[Supplied records — start]
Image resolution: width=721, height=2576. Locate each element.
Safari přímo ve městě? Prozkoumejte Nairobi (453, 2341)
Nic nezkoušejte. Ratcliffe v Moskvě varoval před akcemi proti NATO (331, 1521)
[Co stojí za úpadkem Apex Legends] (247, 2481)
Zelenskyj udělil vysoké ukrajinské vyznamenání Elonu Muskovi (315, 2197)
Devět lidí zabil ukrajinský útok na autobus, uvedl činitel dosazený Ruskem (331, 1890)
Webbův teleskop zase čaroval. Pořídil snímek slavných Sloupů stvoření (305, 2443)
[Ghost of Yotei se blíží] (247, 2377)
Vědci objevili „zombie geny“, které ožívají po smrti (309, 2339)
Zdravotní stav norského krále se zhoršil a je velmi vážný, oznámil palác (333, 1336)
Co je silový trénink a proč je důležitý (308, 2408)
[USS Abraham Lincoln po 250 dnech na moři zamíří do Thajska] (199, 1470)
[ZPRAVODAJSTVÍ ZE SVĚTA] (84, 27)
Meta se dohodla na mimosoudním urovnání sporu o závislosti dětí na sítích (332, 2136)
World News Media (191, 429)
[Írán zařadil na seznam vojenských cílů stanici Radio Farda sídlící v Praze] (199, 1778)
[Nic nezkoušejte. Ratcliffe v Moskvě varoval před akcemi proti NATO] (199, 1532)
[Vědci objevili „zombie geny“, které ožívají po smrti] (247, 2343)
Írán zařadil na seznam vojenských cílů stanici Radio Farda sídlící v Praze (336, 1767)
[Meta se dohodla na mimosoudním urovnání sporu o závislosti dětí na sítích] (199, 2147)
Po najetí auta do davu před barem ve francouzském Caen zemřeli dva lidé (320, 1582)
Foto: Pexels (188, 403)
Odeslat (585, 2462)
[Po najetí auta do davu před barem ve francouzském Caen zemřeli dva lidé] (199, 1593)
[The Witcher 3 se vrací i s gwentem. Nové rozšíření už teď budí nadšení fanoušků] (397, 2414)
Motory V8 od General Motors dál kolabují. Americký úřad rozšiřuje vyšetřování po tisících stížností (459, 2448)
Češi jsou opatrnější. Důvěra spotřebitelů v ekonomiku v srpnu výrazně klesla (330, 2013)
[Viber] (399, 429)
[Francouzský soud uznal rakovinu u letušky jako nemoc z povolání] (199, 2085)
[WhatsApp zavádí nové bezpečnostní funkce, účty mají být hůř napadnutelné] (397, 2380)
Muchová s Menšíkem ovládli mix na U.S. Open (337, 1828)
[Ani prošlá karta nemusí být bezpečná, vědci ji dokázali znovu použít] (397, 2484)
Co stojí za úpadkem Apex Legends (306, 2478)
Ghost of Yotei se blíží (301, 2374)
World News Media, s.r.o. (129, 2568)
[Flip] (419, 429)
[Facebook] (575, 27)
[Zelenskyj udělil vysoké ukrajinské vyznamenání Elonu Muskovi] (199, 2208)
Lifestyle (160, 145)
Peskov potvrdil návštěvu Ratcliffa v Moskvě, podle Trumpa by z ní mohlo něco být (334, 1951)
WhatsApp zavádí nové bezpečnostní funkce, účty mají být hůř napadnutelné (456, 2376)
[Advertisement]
[Supplied records — finish]
- _Problem statement_: Say how many lines above contain the string "World". Answer with the number only.

- _Result for this task_: 2